Bar plots & error bars

  • We want to plot the average latency with boxes (bar), as a function of the file size
  • 
    myplot <- ggplot(dd_avg_lat, aes(x=as.character(FILESIZE), 
      y=as.numeric(value))) + 
      geom_bar(aes(fill=what), position = "dodge", stat="identity") + 
      geom_bar(aes(fill=what), position = "dodge", stat="identity", 
      colour="black") + 
    
  • Here we use bar chart geometry; we want to avoid overlap (hence 'dodging' bars side by side),
  • Force the height of the bars to the value of the data ('identity').
  • First bars will have a coloured fill, second bars black contours around these.

Bar plots & error bars

  • We add the error bars next, centring on the boxes, adjusting width of the ends and line.
  • 
      geom_errorbar(aes(ymax=ymax, ymin=ymin, fill=what ),  
    	position=position_dodge(.9), width=0.25, lwd=1) +
    
  • Custom tics on the x axis
  • 
    scale_x_discrete(limits=c("256kB", "512kB", "1024kB", 
    	"2048kB", "4096kB")) +  
    
  • Labelling the axes
  • 
      ylab("Download time [s]") + xlab("File size") + 
    

Bar plots & error bars

  • Finally setting the theme, legend position, font size, etc.
  • 
      theme_classic() +
      theme(legend.title=element_blank(), 
    	legend.position=c(0.15,0.9), 
    	legend.background = element_rect(), 
            text = element_text(size=20)) +
    
  • and custom colours.
  • 
      scale_fill_manual(values=c("cadetblue", "coral")))
    

Bar plots & error bars

The complete call


myplot <- ggplot(dd_avg_lat, aes(x=as.character(FILESIZE), 
  y=as.numeric(value))) + 
  geom_bar(aes(fill=what), position = "dodge", stat="identity") + 
  geom_bar(aes(fill=what), position = "dodge", stat="identity", 
    colour="black") + 
  geom_errorbar(aes(ymax=ymax, ymin=ymin, fill=what ),  
    position=position_dodge(.9), width=0.25, lwd=1) +
  scale_x_discrete(limits=c("256kB", "512kB", "1024kB", 
    "2048kB", "4096kB")) +  
  ylab("Download time [s]") + xlab("File size") + 
  theme_classic() +
  theme(legend.title=element_blank(), legend.position=c(0.15,0.9), 
     legend.background = element_rect(), 
     text = element_text(size=20)) +
  scale_fill_manual(values=c("cadetblue", "coral"))

...et voila!

Additional resources & remark

  • If you feel R is for you and want to learn how to produce even more sophisticated charts, lots of tutorials and examples are available on the R-bloggers web site.
  • Everything you need to know about ggplot2 features is explained here.
  • NB: You are not required to produce plots of the results you obtain for CSLP using R. You can use any tool you like, though R may prove useful for future projects as well.

Part 3 requirements

Part 3 submissison

  • Part 3 carries 50% of the total marks
  • Deadline: Wed 21 st December, 2016 at 16:00
    (unless ITO/year organiser gave you an extension)
  • Wise to check again and comply with the University academic misconduct policy.
  • Remember this is an individual project.
  • Reusing publicly available code is OK, but clearly mark the parts you did not author yourself.

Part 3 requirements

  • By the part 3 deadline you are expected to have:
    • A complete and working version of the simulator.
    • A short written report (in PDF format) documenting your implementation and key findings.
  • Your code will not be tested for functionality you were expected to have at Part 2, but will be expected to work on valid input files provided as command line arguments.

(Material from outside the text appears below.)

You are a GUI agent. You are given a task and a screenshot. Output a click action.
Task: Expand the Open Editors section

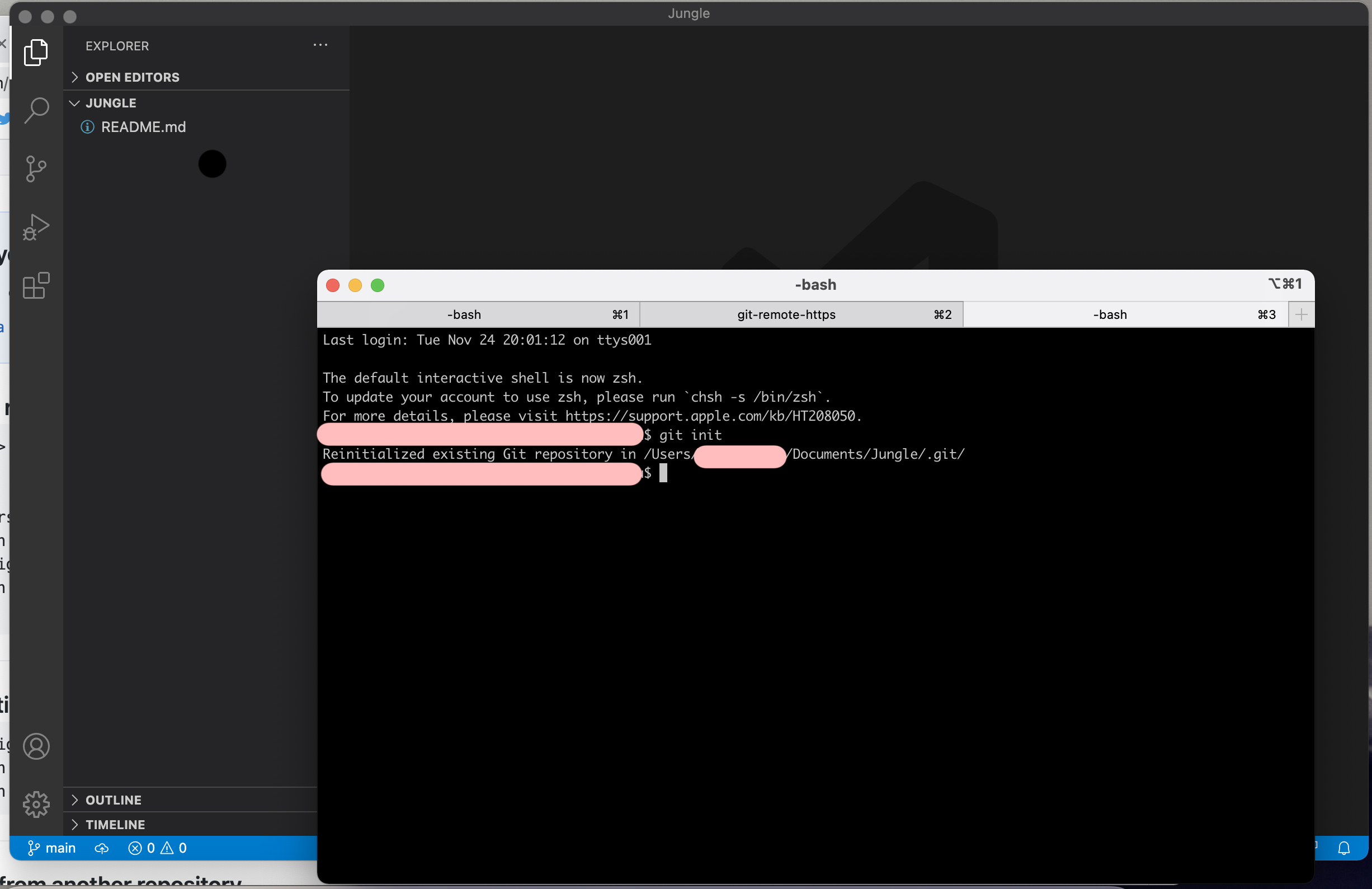(132, 77)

Functionality expected for Part 3

  • Correct lorry scheduling, bin service, and route planning;
  • Correct summary statistics, in line with output format specification;
  • Experimentation support;
  • Test files non-trivially different from each;
  • Evidence of reasonable run times and optimisation;
  • Appropriate indentation and spacing, no dead code;
  • Evidence of appropriate use of source control.

Written report

  • Do not write an overly lenghty report;
  • Avoid putting code; If you really need to explain something non-trivial, use an appendix;
  • Briefly document the architecture of your simulator (you may already have this by now), your design choices, and testing efforts;
  • Briefly discuss experiments performed, results obtained (potentially accompanied by plots), and insights gained;
  • Document any additional features you implemented (extra credit for these).